3: LNR Jefferson LLC hereby agrees to protect, defend, indemnify and hold the
City harmless against any loss or damage, including attorney's fees and costs,
arising out of or resulting from any claim, action or lawsuit brought by a third
party to (i) challenge the validity or enforceability of this Consent to Assignment
and Assumption; or (ii) enjoin the transaction contemplated hereby and by the
Assignment and Assumption Agreement to which this Consent to Assignment
and Assumption is attached. In the event of any such claim, challenge, action or
lawsuit against the City, LNR Jefferson LLC shall defend the City and save the
City harmless from any and all reasonable attorneys' fees, expenses and court
costs that may be incurred at any administrative hearing and both the trial and
appellate level. Counsel in such actions shall be selected by LNR Jefferson
LLC, subject to the approval of the City, which approval shall not be
unreasonably withheld or delayed.
s
4. To induce the City to execute this Consent, LNR Jefferson LLC and Lincoln
Plaza Partners LLC delivered the following agreements to the City (the
"Agreements"):
a. Operating Agreement of LNR Jefferson LLC, effective as of
January 1, 2001.
b. Operating Agreement of Lincoln Management, L.L.C., effective
as of October 27, 2000.
c. Development Management Agreement by and between LNR
Jefferson LLC and Lincoln Management, L.L.C., effective as of
January 1, 2001.
d. Property Management and Leasing Agreement by and between
Lincoln Management, L.L.C and LNR Jefferson LLC, effective
as of January 1, 2001.
e. Exclusive Listing Agreement by and between LNR Jefferson
LLC and Lincoln Management, L.L.C. , effective as of January
1, 2001.
f. Certification of Permitted Buyer under Section 10.3 of the Lease
(not an agreement but deliberately included under the definition
of Agreements for the purposes of this Consent).
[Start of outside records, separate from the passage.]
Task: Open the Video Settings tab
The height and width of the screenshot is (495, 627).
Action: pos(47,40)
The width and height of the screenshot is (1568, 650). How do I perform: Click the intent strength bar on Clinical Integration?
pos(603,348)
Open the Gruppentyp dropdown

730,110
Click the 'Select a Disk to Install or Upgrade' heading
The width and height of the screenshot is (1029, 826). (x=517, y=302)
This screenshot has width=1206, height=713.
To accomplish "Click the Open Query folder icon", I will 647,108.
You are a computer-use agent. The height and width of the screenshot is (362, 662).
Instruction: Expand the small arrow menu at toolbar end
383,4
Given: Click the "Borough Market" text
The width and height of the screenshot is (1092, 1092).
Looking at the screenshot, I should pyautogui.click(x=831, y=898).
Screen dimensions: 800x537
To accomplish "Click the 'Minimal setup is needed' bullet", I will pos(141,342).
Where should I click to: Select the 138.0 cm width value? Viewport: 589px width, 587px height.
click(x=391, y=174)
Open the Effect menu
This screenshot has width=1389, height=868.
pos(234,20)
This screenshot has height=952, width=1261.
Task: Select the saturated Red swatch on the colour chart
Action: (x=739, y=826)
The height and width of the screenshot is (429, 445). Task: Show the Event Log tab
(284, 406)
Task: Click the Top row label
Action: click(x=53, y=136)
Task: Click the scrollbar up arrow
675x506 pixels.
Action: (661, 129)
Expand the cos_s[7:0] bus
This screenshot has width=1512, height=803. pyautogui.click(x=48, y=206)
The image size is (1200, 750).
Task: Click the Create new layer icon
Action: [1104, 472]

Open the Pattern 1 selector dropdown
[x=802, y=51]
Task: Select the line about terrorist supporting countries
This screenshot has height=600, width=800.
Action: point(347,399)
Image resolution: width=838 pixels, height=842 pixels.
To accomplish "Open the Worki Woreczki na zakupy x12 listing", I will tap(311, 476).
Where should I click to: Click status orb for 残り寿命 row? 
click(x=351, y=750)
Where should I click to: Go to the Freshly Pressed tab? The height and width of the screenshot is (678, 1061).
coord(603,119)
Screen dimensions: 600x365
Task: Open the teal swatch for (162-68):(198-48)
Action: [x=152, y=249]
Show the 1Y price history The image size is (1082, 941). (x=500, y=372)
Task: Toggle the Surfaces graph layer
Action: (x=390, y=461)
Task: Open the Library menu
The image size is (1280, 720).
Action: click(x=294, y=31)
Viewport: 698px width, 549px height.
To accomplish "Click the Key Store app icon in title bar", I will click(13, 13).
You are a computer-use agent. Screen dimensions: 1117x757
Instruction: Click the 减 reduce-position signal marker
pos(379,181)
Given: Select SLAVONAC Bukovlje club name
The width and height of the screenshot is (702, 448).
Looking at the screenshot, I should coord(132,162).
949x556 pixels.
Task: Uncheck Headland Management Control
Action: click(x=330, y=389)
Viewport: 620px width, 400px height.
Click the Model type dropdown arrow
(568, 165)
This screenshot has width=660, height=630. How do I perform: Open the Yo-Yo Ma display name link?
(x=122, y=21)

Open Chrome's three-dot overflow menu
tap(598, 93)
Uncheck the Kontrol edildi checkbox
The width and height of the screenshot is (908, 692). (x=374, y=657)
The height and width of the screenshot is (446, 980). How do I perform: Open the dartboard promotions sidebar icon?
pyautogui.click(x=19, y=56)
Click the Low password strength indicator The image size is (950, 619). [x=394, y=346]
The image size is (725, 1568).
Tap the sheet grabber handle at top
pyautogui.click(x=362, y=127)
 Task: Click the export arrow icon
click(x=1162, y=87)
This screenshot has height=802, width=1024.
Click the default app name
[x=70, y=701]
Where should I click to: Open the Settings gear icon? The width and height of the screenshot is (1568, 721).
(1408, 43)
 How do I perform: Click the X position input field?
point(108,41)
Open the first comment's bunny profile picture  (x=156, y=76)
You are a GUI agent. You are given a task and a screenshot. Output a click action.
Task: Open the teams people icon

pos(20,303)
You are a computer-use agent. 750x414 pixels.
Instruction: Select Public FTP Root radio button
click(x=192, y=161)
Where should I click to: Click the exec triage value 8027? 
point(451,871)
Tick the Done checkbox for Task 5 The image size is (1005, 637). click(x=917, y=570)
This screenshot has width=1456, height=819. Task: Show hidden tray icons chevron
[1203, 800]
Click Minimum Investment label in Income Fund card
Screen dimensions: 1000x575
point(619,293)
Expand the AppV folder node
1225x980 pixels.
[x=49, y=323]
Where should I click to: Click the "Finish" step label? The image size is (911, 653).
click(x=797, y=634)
The City's review of the Agreements is not intended to, and shall not be
construed as, a consent to, or agreement with, any of the Agreements. In the
event of any conflict between the Lease and/or the Development Agreement and
the Agreements, the language of the Lease and/or the Development Agreement
shall be controlling.
5 . LNR Jefferson LLC hereby agrees that the application of Section 27.1(b) of the
Lease shall apply to all of the Agreements and not just the operating agreement
with respect to any changes that are made to the Agreements.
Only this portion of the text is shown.